辻仲病院柏の葉・骨盤臓器脱外科医師の赤木一成です。
週末なので、「一週間の骨盤臓器脱手術記録」を書きます。
患者さんを特定できないよう配慮して、数週間前の日常を描写しています。
手術を5例行いました。
この週は、↑子宮脱+膀胱瘤の手術を5例行いました。
今週は平日に学会に参加したので、手術件数は少なめです。
例によって大きな問題なく、みなさん予定通りの退院です。
学会の司会
この週は、学会に参加していました。
パネルディスカッションの司会を仰せつかりました。
私が担当したセッションにおける中心テーマは、直腸脱でした。
全国トップクラスのスペシャリスト達による、発表や手術動画を見て、会場にいる専門家たちが「あーだこーだ」と議論するんです。
ただし今回は、リモート参加の人が大多数だったようで、学会場はいつもと比べて閑散とした感じでした・・・
直腸脱手術に参入するのはハードル高い
なんか変な見出しですけど・・・
直腸脱の手術って、病院があらたに手がけるのは、ハードルが高いというお話をいたします。
直腸脱の手術って、日常的に手掛けている病院は少ないんです。
たとえば学会の場でも、直腸脱で発表してる人って、レアキャラです。
今回の学会でも、私が見た限り、4人くらいしかいませんでした。
(いっぽう大腸癌の演題は100件以上ありました・・・)
大腸癌の手術は件数が多く、どこの総合病院でもやっている
大腸癌の手術って、消化器外科領域でもっとも多く行われている手術のひとつです。
総合病院とか大病院では、年間50例とか100例とかやってるのが普通なんですね。
消化器外科医であれば、ほとんどの医師が日常的にかかわっているんです。
直腸脱の手術は件数が少なく、やってる病院は一握り
いっぽう直腸脱って、大腸癌に比べたらまれな疾患なので、手術を日常的にやってる病院は少ないんです。
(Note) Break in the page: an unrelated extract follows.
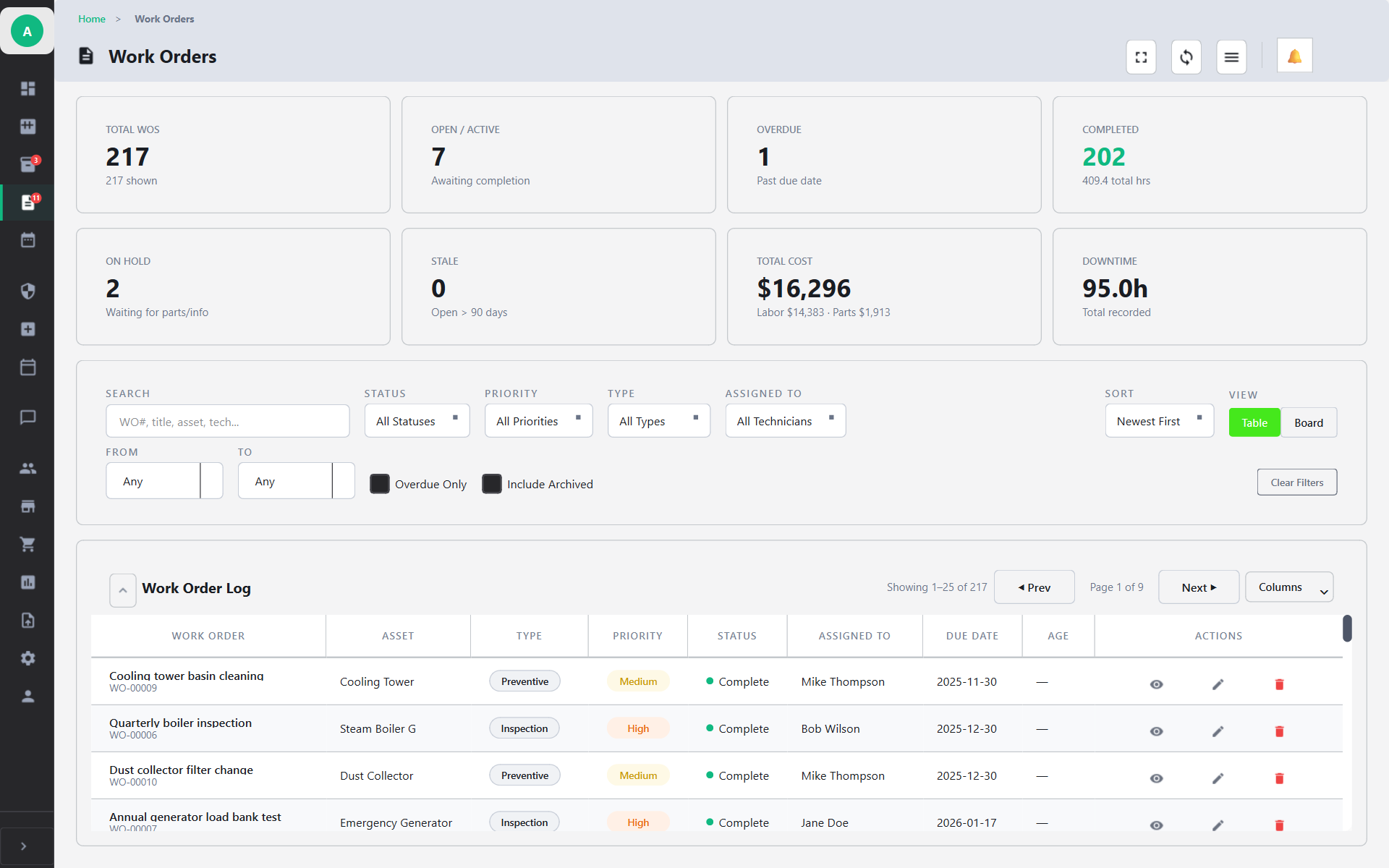Navigate to Home via the breadcrumb
Viewport: 1389px width, 868px height.
[92, 19]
地域最大の基幹病院であっても、まったく手を出してないか、やるとしても年に1例とか2例程度じゃないでしょうか。
直腸脱手術を、年間20例とか30例とか「日常的に」行っている病院は、全国的にも数少ないんです。
私の知る限り、全国でも20施設くらいしかないはずです。
直腸脱の手術は種類が多い
さらに、直腸脱に対する術式がいろいろ存在するのも、話を難しくしてます。
- 肛門側からやるか(経肛門手術)、おなか側からやるか(経腹手術)
- 経肛門手術をやるなら、どの術式を選択するか(三輪-Gant、Delorme、Altemeier、PPH、Thiersh、ALTA・・・)
- 経腹手術をやるなら、どの方法でやるか(メッシュを使わない or 使う、メッシュ使うなら固定は直腸の前方 or 後方 or 巻き付ける、腸管を切る or 切らない・・・)
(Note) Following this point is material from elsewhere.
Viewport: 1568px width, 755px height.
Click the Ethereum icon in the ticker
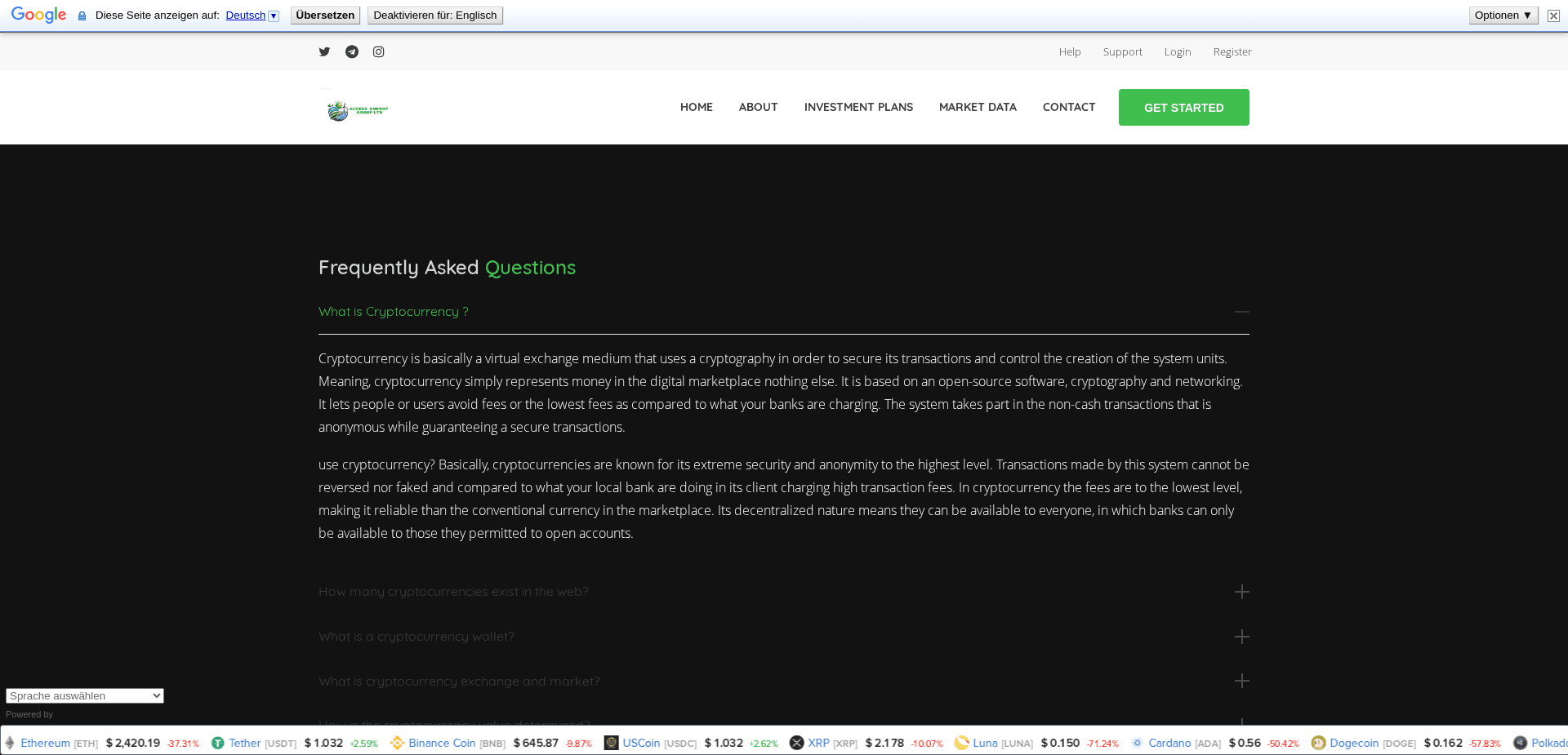point(10,744)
「直腸脱」という一つの疾患に対する手術なのに、ほんとに多くのやり方があります。
そして一つの術式だけで、↑あらゆるタイプの直腸脱を治すのは無理なんです。
患者さんの直腸脱の状態とか、全身状態とかを考慮して、適切な術式を選択する必要があるんですね。
だから、病院があらたに直腸脱手術に参入して、日常的に手がけようと考えるのであれば・・・
複数の術式について、一定水準の技術を習得しなければいけません。
でも年間数例しか直腸脱手術がない病院だと、それってハードル高いんです。
だから必然的に、「直腸脱は最初から専門病院に紹介しよう」というスタンスになって、専門病院に症例が集中することになるんですね。
年間100例を超える直腸脱手術をやらせていただいてます
ということで辻仲病院では、関東一円の病院から直腸脱の患者さんが紹介されてくるので、年間100例を超える直腸脱手術をやらせていただいてます(たぶん全国最多ではないかと・・・)
患者さんの直腸脱の状態に応じて、最適な治療を提供できるよう、あらゆる直腸脱術式を用意しています。